-
Buku
Nyadran Perdamaian: Lensa Perempuan, Perdamaian, dan Keamanan (WPS)
“Nyadran Perdamaian: Lensa Perempuan, Perdamaian, dan Keamanan (WPS)” menyoroti praktik Nyadran sebagai mekanisme perdamaian lokal yang berakar pada kearifan budaya dan pengalaman perempuan. Ditulis oleh Dwi Rubiyanti Kholifah dan Ihah Sholihah serta diterbitkan oleh AMAN Indonesia, buku ini membaca tradisi Nyadran melalui kerangka Women, Peace and Security (WPS), dengan menempatkan perempuan bukan sekadar pendukung ritual, tetapi sebagai aktor utama dalam merawat ingatan, menjaga harmoni sosial, dan membangun ketahanan komunitas.

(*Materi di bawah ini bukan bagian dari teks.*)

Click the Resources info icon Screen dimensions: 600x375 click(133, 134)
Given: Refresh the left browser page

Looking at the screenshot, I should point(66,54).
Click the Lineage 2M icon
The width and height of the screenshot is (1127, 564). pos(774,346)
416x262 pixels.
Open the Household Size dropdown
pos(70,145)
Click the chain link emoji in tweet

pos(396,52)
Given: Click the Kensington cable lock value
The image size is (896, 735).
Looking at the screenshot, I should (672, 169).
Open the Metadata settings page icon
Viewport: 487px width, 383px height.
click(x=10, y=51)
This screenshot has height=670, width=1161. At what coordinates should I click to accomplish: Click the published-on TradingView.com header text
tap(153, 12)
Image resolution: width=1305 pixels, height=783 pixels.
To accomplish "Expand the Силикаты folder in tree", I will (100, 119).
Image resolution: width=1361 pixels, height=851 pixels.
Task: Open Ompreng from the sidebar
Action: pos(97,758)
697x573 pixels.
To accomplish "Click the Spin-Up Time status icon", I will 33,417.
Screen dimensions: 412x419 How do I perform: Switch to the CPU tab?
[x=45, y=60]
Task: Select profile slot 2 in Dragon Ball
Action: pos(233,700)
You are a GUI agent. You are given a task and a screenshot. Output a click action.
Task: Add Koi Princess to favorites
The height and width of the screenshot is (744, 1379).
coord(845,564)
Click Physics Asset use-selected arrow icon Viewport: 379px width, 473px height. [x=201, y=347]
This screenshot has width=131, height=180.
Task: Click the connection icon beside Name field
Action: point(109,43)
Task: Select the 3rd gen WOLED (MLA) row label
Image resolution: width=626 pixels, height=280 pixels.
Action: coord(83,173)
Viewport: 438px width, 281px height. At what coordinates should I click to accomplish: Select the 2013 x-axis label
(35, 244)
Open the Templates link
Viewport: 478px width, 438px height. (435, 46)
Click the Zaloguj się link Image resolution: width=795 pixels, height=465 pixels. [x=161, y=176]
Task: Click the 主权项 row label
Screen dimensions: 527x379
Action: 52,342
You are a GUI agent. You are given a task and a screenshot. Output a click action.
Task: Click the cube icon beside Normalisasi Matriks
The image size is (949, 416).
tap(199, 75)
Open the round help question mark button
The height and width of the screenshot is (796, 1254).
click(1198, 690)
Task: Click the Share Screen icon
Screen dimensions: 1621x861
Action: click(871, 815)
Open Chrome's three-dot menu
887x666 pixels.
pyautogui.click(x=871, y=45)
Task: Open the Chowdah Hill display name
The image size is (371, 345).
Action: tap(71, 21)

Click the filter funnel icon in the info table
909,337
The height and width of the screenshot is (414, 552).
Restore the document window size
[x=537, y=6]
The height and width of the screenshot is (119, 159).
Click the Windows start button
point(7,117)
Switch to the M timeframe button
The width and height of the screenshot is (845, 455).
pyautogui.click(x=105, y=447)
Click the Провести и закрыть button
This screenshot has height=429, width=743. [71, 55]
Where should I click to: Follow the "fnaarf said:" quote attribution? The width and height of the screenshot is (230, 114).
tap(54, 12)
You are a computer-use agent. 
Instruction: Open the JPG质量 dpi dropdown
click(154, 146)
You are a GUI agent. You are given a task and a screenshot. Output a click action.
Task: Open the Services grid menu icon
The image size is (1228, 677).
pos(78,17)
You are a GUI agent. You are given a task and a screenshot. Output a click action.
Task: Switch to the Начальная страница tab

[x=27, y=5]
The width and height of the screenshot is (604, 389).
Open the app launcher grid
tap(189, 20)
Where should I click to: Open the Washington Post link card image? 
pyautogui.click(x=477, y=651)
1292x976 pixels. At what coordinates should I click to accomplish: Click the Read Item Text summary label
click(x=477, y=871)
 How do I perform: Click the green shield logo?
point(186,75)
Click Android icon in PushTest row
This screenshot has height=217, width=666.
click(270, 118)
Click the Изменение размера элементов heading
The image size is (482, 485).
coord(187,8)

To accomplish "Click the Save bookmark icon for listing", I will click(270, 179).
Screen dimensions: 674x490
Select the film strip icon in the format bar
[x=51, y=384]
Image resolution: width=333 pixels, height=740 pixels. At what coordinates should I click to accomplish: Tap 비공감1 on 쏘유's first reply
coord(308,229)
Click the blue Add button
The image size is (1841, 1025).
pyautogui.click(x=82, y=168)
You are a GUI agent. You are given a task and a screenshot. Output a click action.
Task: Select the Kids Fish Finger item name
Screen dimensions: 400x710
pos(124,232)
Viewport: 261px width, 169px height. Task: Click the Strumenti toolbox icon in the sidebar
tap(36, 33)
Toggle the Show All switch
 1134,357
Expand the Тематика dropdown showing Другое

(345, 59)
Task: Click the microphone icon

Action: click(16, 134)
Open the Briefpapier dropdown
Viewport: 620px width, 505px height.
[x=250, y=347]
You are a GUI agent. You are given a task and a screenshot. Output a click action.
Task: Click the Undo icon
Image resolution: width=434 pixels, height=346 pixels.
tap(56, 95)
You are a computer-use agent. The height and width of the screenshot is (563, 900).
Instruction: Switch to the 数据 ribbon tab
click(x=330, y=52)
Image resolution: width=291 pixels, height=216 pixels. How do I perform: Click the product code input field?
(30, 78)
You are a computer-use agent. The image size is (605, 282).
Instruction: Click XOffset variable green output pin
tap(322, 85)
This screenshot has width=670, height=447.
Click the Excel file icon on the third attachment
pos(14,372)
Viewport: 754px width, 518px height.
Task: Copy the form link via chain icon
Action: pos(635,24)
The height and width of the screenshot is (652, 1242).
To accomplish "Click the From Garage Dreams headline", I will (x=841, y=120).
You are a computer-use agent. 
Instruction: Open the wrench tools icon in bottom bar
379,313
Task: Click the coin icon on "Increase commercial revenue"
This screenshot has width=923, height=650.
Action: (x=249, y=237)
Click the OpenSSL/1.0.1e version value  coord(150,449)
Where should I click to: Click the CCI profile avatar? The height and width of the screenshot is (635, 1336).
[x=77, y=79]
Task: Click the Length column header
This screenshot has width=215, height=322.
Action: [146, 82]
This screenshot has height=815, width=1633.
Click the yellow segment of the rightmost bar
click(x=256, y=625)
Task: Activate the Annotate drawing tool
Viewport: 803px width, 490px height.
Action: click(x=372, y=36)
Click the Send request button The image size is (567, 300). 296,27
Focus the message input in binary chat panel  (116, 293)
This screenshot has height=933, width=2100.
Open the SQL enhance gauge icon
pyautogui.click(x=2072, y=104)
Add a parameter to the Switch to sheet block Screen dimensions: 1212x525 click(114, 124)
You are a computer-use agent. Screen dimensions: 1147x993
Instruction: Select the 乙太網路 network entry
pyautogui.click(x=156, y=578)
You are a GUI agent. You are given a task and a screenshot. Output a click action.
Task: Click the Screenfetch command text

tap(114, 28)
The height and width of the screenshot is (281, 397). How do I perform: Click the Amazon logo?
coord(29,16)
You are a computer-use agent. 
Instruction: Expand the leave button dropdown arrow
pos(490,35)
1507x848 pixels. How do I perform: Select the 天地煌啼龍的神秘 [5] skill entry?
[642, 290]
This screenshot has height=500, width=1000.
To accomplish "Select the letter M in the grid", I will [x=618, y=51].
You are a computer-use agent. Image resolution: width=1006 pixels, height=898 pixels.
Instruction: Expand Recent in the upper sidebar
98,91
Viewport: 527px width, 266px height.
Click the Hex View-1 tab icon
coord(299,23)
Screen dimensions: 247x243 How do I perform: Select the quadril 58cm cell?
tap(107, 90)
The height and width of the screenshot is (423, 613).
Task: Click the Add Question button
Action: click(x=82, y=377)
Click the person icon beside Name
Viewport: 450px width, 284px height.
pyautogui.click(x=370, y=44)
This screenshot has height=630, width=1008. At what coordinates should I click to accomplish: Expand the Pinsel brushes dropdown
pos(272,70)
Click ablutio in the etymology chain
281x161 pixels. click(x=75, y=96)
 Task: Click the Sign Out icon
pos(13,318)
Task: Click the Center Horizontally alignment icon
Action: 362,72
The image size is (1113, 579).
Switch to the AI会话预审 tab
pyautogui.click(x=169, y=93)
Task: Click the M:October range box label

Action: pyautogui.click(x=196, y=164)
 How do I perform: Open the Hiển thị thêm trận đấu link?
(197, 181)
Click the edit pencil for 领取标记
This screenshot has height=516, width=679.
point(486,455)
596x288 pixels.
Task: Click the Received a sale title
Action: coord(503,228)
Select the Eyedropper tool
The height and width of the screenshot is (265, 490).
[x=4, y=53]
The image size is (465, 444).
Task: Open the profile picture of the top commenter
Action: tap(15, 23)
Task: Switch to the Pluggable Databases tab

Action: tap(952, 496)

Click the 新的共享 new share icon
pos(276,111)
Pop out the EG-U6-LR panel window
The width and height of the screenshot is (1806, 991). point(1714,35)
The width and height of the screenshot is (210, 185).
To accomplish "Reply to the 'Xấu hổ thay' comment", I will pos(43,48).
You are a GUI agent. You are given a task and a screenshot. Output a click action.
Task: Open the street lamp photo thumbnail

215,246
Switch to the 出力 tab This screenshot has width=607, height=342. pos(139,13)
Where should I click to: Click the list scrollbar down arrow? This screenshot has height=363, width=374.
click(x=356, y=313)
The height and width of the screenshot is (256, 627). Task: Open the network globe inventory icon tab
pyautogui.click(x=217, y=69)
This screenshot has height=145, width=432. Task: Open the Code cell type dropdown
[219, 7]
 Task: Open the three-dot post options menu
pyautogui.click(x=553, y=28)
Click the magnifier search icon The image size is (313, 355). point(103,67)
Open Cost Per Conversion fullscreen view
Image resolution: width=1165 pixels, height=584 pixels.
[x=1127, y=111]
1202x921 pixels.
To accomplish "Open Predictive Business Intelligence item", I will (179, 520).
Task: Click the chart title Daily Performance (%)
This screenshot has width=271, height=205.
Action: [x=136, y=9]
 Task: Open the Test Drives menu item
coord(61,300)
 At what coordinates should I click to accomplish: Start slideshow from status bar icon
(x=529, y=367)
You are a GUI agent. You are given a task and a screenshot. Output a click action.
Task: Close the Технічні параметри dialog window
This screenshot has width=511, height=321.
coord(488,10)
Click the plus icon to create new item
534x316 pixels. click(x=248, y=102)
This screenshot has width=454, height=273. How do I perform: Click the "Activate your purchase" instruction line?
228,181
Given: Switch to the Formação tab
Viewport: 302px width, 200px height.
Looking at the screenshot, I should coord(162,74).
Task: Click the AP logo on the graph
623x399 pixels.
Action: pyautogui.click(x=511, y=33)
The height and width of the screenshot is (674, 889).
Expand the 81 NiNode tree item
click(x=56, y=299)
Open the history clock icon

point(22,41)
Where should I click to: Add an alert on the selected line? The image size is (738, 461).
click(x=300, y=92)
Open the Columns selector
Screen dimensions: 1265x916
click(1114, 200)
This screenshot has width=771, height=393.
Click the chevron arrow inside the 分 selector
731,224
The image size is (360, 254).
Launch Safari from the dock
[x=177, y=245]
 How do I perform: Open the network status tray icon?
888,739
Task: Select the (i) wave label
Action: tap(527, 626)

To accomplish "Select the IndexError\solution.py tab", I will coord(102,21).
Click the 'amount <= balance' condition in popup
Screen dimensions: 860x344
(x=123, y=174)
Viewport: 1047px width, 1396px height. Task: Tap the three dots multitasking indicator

Bersumber dari praktik di Dusun Krecek, Gletuk, dan Porot, publikasi ini menegaskan bahwa kerja-kerja perawatan yang kerap tersembunyi di ruang domestik seperti dapur sesungguhnya adalah fondasi perdamaian yang berkelanjutan. Melalui penguatan partisipasi perempuan, Sekolah Perempuan Perdamaian, dan pendekatan live-in, Nyadran Perdamaian berkembang menjadi ruang aman lintas generasi dan lintas iman. Buku ini menjadi ajakan untuk melihat kembali tradisi sebagai sumber keadilan, kesetaraan, dan transformasi sosial yang berakar dari komunitas.